Susceptibility to autoimmune thyroiditis in Down's syndrome is associated with the major histocompatibility class II DQA 0301 allele.

Abstract

Abnormalities of immune function, including thyroid autoimmunity, are common features of Down's syndrome, and the genetic associations of autoimmune thyroiditis have been extensively studied in otherwise normal patients with thyroid disease. In this study we have examined the HLA associations of autoimmune thyroid diseases in a cohort of adult subjects with Down's syndrome, to see whether they differed from those found in other populations.
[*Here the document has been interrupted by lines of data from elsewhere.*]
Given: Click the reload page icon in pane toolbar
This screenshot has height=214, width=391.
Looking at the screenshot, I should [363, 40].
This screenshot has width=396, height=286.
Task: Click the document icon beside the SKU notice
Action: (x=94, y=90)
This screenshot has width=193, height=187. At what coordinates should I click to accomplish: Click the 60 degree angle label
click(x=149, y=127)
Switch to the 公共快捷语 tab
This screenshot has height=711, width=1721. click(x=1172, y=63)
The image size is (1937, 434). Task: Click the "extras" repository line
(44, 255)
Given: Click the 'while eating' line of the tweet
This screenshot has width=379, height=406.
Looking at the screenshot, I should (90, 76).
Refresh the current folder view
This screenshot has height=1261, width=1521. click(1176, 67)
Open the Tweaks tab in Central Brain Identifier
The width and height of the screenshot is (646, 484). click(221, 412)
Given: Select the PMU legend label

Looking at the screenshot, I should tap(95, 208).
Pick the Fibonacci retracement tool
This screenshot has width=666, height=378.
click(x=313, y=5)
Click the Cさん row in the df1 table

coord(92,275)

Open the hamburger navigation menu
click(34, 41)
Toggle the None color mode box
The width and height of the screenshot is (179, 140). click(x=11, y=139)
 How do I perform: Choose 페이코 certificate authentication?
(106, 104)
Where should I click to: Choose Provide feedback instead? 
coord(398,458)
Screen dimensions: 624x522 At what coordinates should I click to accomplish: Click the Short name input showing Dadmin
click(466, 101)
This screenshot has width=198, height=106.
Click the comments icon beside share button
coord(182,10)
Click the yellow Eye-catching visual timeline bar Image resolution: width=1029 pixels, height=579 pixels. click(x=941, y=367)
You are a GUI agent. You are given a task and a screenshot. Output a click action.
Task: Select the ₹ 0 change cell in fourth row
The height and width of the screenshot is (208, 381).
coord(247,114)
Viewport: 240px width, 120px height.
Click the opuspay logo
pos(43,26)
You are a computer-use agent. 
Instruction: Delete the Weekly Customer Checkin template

Restriction fragment length polymorphism analysis was carried out in 41 subjects whose thyroid status was assessed by measuring thyroid function and autoantibody titres. The genotypes of subjects with and without hypothyroid autoimmune diseases were compared. Forty-one older subjects with Down's syndrome and an average age of 46.6 years under review by the Maudsley Hospital. Hypothyroid autoimmune disease in this study group was clearly associated with a 5.5-kb Taq1 DQA restriction fragment length polymorphism (Pc = 0.013) corresponding to the major histocompatibility (MHC) class II DQA 0301 allele. In contrast to Hashimoto's thyroiditis and atrophic thyroiditis, there is a strong association between class II genotypes and hypothyroid autoimmune disease in Down's syndrome. This implies a role for a gene or genes on chromosome 21 in the development of autoimmune thyroid disease.